First Chapter Section 7

Here we focus again on the analysis of the left side of the illustration

In the preceding picture, we explore Dimming attention as a consequence of negativity. 

Consider the basic act of seeing. Do we actually see what we’re looking at?  The fact is that we don’t. Instead, we see what we prefer to see.”

The brain can withstand pain by disguising its sting (chemically), but at the expense of losing consciousness or sensitivity.

In summary:

• By reducing awareness, the mind may shield itself from worry.

• This technique produces a blind spot—a zone of diverted attention.

• Such blind spots may be seen at every major level of behavior, from psychological to social.

When awareness is not engaged in goal-directed activity, it suffers from unpleasant disorders and random drift. Anxiety and boredom are uncomfortable feelings felt by a wandering awareness that lacks desire and attention. A simple remedy might be to exercise the body through running, yoga, martial arts, and establishing hobbies such as carpentry, painting, or playing an instrument.

When newly elected President Franklin D. Roosevelt visited Justice Oliver Wendell Holmes, he inquired why the elder man was studying Greek at his age. “To improve my mind, young man,” Justice Holmes said.

All of these activities function via a rigorous demand for concentrated attention, heightened concentration, and the prevention of consciousness disturbance.

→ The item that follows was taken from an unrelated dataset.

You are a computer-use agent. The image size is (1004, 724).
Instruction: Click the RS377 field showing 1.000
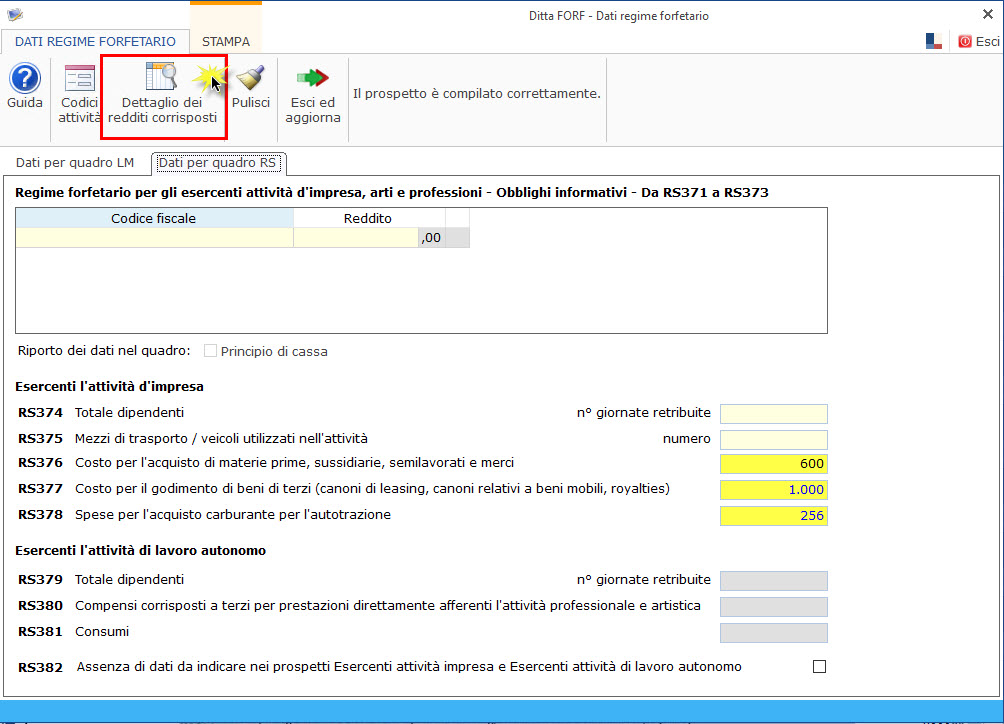(773, 490)
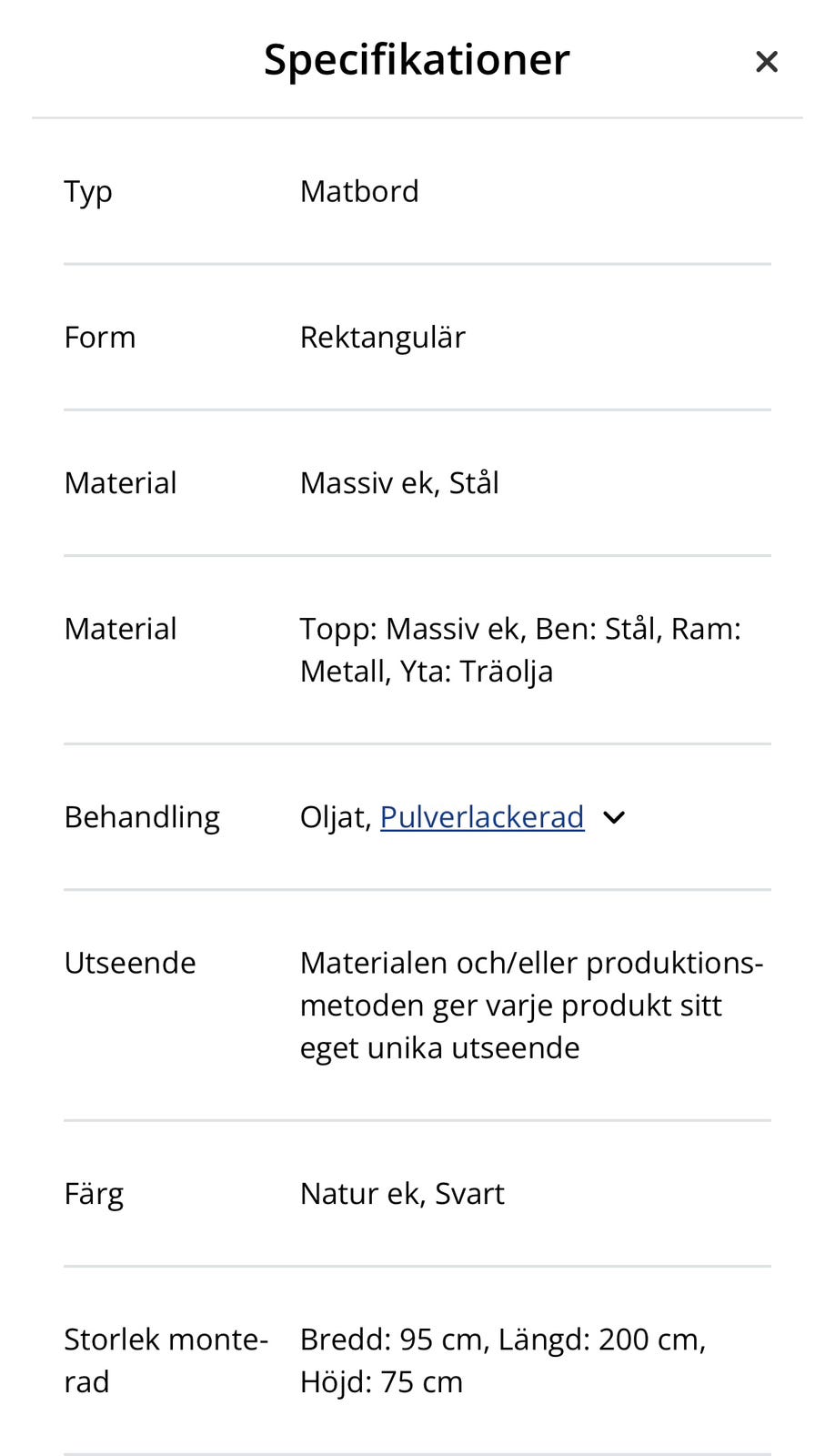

When we are not concentrated on a task or working, the bulk of our thoughts are gloomy. There are more negative events in our lives than positive ones. Possibilities for the negative constantly outweigh those for the good. By meditating on unpleasant possibilities, we might better prepare for the unexpected as part of evolution and adaptation. When the mind focuses on anything unpleasant, it produces conflict in the mind. Depression, rage, anxiety, and envy are all examples of such conflict. Negative emotions, while they endure, take over our thinking and deplete our drive.

We are all born driven; it is what we perceive to be real but aren’t and what we wrongly think that destroys motivation.

Most individuals, according to Jean-Paul Sartre, have “false consciousness,” believing that they are living in the greatest of all conceivable worlds. This seems to be a vicious circle: distorted attention or perception causes negativity, which triggers a chemical with a numbing effect, dimming consciousness or reducing attention.

Our modern civilization encourages us to reject or repress our sense of reality. Ours is a denial-based civilization that compels us to shield ourselves from any direct difficulties or pain. We invest great energy rejecting our uncertainty, battling suffering, death, and loss, and avoiding the fundamental realities of the natural world and our own nature.

 When something nasty pops up, you convince yourself it is not there, or you convince yourself it is pleasant rather than unpleasant.  If you examine your negative experience, notice it consciously, research the phenomena, and discover its mechanics. The only way out of a trap is to study it and discover how it is constructed. This is accomplished by disassembling the item piece by piece. If the trap has been dismantled, it cannot trap you. The end outcome is liberty.

The goal of this book is to teach new observation and listening skills, spiritual meditation, prayer, and other strategies to break the vicious loop and shift your mind from the left side of the image above (numbness and despair) to the right side of the graphic above (enlightenment and happiness). Naturally, the right side forms a pleasant or virtuous circle. The more acute the observation or impression, the greater the necessity for reducing ambiguity and finding challenges, and vice versa.

The reader should also be aware that the right side of the figure operates under identical conditions. Intrinsically driven activities are likewise aimed at creating gratifying circumstances. These disorders are connected to brain demands and may be pursued in order to prevent or lessen hazards to brain functioning. These functional dangers might be connected to creative requirements. Indeed, when individuals are free of the interference of impulses and emotions, they seek circumstances that pique their attention and need the application of their ingenuity and inventiveness. They seek tasks that are appropriate for their abilities and are neither too simple nor too challenging. When they discover ideal challenges, individuals fight tirelessly to overcome them. In sum, the desire for competence and self-determination keeps individuals engaged in a never-ending loop of seeking and overcoming ideal obstacles.  This is joyful.